Unnamed comments on Babble

Unnamed Jan 11, 2018, 9:45 AM
17 points
Something something reinforcement learning partially observable Markov decision process I’m in over my head.
Some aspects of this remind me of generative adversarial networks (GANs).
In one use case: The Generator network (Babbler) takes some noies as input and generates an image. The Discriminator network (sorta Pruner) tries to say if that image came from the set of actual photographs or from the Generator. The Discriminator wins if it guesses correctly, the Generator wins if it fools the Discriminator. Both networks get trained up and get better and better at their task. Eventually (if things go right) the Generator makes photorealistic images.
So the pruning happens in two ways: first the Discriminator learns to recognize bad Babble by comparing the Babble with “reality”. Then the Generator learns the structure behind what the Discriminator catches and learns a narrower target for what to generate so that it doesn’t produce that kind of unrealistic Babble in the first place. And the process iterates—once the Generator learns not to make more obvious mistakes, then the Discriminator learns to catch subtler mistakes.
GANs share the failure mode of a too-strict Prune filter, or more specifically a Discriminator that is much better than the Generator. If every image that the Generator produces is recognized as a fake then it doesn’t get feedback about some pieces of Babble being better than others so it stops learning.

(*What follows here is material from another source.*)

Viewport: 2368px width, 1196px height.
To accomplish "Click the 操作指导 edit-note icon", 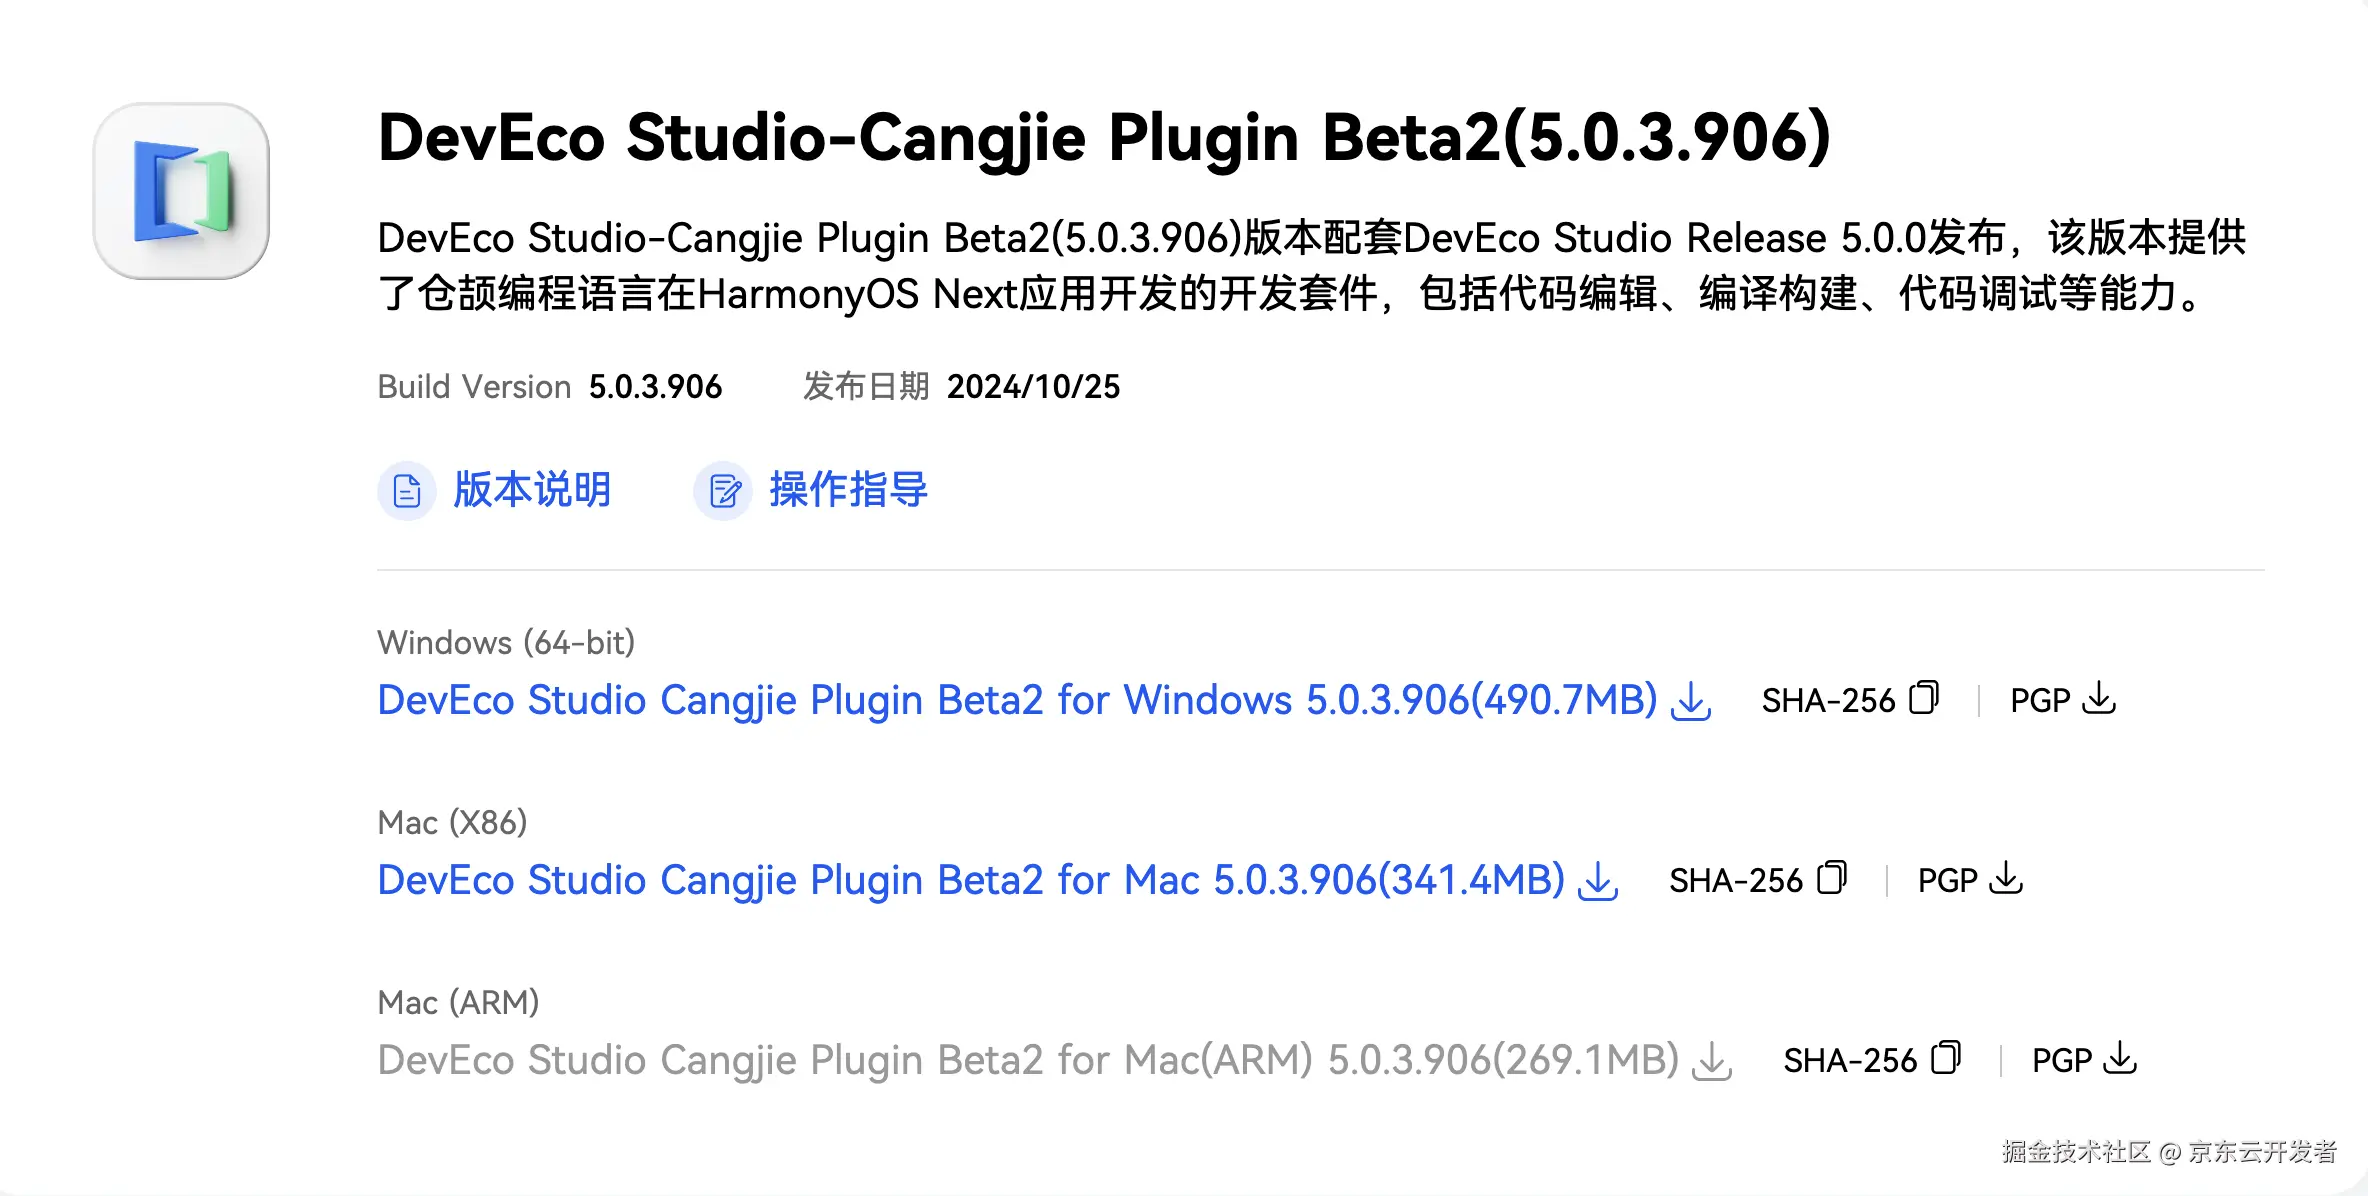I will coord(723,491).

(Some other features of Babble aren’t captured by GANs.)
- SquirrelInHell Jan 12, 2018, 3:20 PM
  7 points
  Parent
  Yes, and this concept and these connections have already been discussed in 5 or 10 different posts on LW and related blogs, see e.g. this though I won’t bother to compile a full list.
  (Note that I still like the post, converging on a “catchy” way to put an important concept is valuable.)
  - alkjash Jan 12, 2018, 4:21 PM
    2 points
    Parent
    Cool, it seems like we’re independently circumambulating the same set of ideas. I’m curious how much your models agree with the more fleshed out version I described in the other post.
- LawrenceC Jan 24, 2018, 3:18 AM
  2 points
  Parent
  I find the similarities between modern chatbots and the babble/prune model more appropriate. For example, the recent MILA chatbot uses several response models to generate candidate responses based on the dialogue history, and then a response selection policy to select which of the responses to return.
  More generally, the concept of seperate algorithms for action proposal and action evaluation is quite widespread in modern deep learning. For example, you can think of AlphaGo’s policy network as serving the action proposal/babble role, while the MCTS procedure serves does action evaluation/pruning. (More generally, you can see this with any sort of game tree search algorithm that uses a heuristic to expand promising nodes.) Or, with some stretching, you can think of actor-critic based reinforcement learning algorithms as being composed of babble/prune parts.
  GANs fall into the Babble/Prune model mainly insofar as there are two parts, one serving as action proposal and the other serving as action evaluation; beyond this high level; the fit feels very forced. I think that from modern deep learning, both the MILA chatbot and AlphaGo’s MCTS procedure are much better fits to the babble/prune model than GANs.